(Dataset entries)
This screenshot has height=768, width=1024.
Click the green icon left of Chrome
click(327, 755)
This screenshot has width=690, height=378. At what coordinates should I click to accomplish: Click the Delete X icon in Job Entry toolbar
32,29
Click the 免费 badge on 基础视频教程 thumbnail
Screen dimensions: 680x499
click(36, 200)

* WORK INSTRUCTIONS: Exactly the lines from the one containing "This screenshot has width=690, height=378." to the final line of the data, both included, should be printed, and nothing more.

* EXERCISE ANSWER:
This screenshot has width=690, height=378. At what coordinates should I click to accomplish: Click the Delete X icon in Job Entry toolbar
32,29
Click the 免费 badge on 基础视频教程 thumbnail
Screen dimensions: 680x499
click(36, 200)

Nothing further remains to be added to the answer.